3.2 Data structures
3.2.1 Time series and longitudinal data
Temporal data problems are typically grouped into two types of analysis, time series and longitudinal. Despite being exactly the same data input, the representation of time series and longitudinal data diverges due to different modeling approaches.
Time series can be univariate or multivariate, and for modeling require relatively long lengths (i.e., large \(T\)). Time series researchers and analysts who are concerned with this large \(T\) property, are mostly concerned with stochastic processes, for the primary purpose of forecasting, and characterizing temporal dynamics. Most statistical software represent such time series as vectors or matrices. Multivariate time series are typically assumed to be in the format where each row is assumed to hold observations at a time point and each column to contain a single time series. (The tidy data name for this would be wide format.) This implies that data are columns of homogeneous types: numeric or non-numeric, but there are limited supporting methods for non-numeric variables. In addition, time indexes are stripped off the data and implicitly inferred as attributes or meta-information. There is a strict requirement that the number of observations must be the same across all the series. Data wrangling, from the form that data arrives in, to this specialist format, can be frustrating and difficult, inhibiting the performance of downstream tasks.
For longitudinal analysis, researchers and analysts are primarily interested in explaining trends across and variations among individuals, and making inference about a broader population. Longitudinal data or panel data typically assumes fewer measurements (small \(T\)) over a large number of individuals (large \(N\)). It often occurs that measurements for individuals are taken at different time points, resulting in an unbalanced panel. Thus, the primary format required for modeling such data is stacked series, blocks of measurements for each individual, with columns indicating individual, times of measurement and the measurements themselves. (The tidy data name for this would be long format.) Evidently, this data organization saves storage space for many sparse cells, compared to structuring it into wide format which would have missing values in many cells. A drawback of this format is that information unique to each individual is often repeated for all time points. An appealing feature is that data is structured in a semantic manner with reference to observations and variables, with the time index stated explicitly. This opens the door to easily operating on time to make calculations and extract different temporal components, such as month and day of the week. It is conducive to examining the data in many different ways and leading to more comprehensive exploration and forecasting.

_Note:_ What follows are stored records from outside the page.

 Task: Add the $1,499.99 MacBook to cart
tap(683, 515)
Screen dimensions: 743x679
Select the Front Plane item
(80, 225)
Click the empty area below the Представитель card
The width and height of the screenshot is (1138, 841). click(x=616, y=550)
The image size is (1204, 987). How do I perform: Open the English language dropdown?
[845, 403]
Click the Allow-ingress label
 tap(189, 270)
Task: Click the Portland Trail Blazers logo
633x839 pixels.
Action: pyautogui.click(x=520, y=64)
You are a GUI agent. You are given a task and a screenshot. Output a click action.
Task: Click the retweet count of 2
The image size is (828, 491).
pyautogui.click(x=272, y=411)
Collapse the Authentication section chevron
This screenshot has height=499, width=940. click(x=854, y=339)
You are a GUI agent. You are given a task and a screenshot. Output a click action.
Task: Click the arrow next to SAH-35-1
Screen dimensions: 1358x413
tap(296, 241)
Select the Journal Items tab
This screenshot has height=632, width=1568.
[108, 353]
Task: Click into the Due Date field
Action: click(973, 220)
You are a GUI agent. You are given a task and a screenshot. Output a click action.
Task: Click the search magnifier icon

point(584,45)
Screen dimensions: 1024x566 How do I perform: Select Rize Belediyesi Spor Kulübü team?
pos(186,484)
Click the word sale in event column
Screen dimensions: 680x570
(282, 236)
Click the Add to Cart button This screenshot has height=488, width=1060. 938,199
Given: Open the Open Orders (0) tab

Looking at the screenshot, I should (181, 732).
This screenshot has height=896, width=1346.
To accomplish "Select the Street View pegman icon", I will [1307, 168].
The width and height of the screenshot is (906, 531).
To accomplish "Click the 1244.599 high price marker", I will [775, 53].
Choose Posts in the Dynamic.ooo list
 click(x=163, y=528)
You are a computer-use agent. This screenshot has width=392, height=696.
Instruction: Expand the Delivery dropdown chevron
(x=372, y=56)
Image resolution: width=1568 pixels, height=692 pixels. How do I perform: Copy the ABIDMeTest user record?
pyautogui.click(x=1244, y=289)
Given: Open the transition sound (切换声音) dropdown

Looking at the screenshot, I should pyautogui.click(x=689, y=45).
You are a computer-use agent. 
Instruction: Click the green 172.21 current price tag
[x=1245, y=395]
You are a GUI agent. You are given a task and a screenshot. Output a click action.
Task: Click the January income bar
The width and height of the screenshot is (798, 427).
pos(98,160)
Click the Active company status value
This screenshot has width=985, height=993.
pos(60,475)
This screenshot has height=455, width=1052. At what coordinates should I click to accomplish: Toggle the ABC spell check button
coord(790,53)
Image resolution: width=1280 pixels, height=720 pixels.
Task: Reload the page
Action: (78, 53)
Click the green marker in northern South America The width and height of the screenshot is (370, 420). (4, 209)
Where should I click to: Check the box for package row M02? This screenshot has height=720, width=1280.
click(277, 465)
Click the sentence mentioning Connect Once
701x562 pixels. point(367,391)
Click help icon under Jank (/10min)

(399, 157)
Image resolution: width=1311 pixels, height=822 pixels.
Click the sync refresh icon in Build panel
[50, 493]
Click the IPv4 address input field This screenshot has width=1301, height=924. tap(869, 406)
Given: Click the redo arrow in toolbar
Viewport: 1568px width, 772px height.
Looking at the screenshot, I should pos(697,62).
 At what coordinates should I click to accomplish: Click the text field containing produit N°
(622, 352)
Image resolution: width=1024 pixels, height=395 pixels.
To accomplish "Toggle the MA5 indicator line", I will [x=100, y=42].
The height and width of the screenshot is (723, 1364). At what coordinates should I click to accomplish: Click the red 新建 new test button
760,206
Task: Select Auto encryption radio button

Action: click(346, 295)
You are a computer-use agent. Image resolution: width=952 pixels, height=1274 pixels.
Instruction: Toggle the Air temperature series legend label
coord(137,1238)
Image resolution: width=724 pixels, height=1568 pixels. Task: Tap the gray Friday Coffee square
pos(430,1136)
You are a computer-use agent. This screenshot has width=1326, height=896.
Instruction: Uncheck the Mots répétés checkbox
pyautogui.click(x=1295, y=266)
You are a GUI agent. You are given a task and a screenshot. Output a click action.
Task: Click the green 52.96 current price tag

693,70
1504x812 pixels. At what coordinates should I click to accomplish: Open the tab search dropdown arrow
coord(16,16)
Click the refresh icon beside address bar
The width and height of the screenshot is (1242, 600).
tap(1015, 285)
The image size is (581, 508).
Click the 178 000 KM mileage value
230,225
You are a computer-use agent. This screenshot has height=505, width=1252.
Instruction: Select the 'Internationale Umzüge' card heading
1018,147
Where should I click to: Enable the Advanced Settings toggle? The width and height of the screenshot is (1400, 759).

3.2.2 Tidy data and the grammar of data manipulation
Wickham (2014) coined the term “tidy data”, which is a rephrasing of the second and third normal forms in relational databases but in a way that makes more sense to data scientists by referring rows to observations and columns to variables. The principles of “tidy data” attempt to standardize the mapping of the semantics of a dataset to its physical representation. This data structure is the fundamental unit of the tidyverse, which is a collection of R packages designed for data science. The ubiquitous use of the tidyverse is testament to the simplicity, practicality and general applicability of the tools. The tidyverse provides abstract yet functional grammars to manipulate and visualize data in easier-to-comprehend form. One of the tidyverse packages, dplyr (H. Wickham, François, et al. 2018), showcases the value of a grammar as a principled vehicle to transform data for a wide range of data challenges, providing a consistent set of verbs:
arrange(). Each verb focuses on a singular task. Most common data tasks can be rephrased and tackled with these five key verbs, by composing them sequentially.
The tidyverse largely formalizes exploratory data analysis. Many in the R community have adopted the tidyverse way of thinking and extended it to broader domains, such as simple features for spatial data in the sf package (Pebesma 2018) and missing value handling in the naniar package (Tierney and Cook 2018). Temporal data tools need to catch up.
3.2.3 Existing time series standards in R
Current standards, provided by the native
ts object in R, and extended by zoo (Zeileis and Grothendieck 2005) and xts (Ryan and Ulrich 2018), assemble temporal data into matrices with implicit time indexes. These objects were designed for modeling methods. The diagram in the style of Figure 3.1 would place the model at the center of the analytical universe, and all the transformations and visualizations would hinge on that format. This is contrary to the tidyverse conceptualization, which holistically captures the full data workflow.
A new temporal data class is needed in the upstream of the workflow, which could incorporate all the downstream modules. A relatively new R package tibbletime (Vaughan and Dancho 2018b) proposed a data class of time tibble to represent temporal data in heterogeneous tabular format. It only requires an index variable to declare a temporal data object, thus placing it at the import stage. However, as proposed in Section 3.3 a more rigid data structure is required for time series analytics and models.
This paper describes a new tidy representation for temporal data, and a unified framework to streamline the workflow from data preprocessing to visualization and forecasting, as an integral part of a tidy data analysis.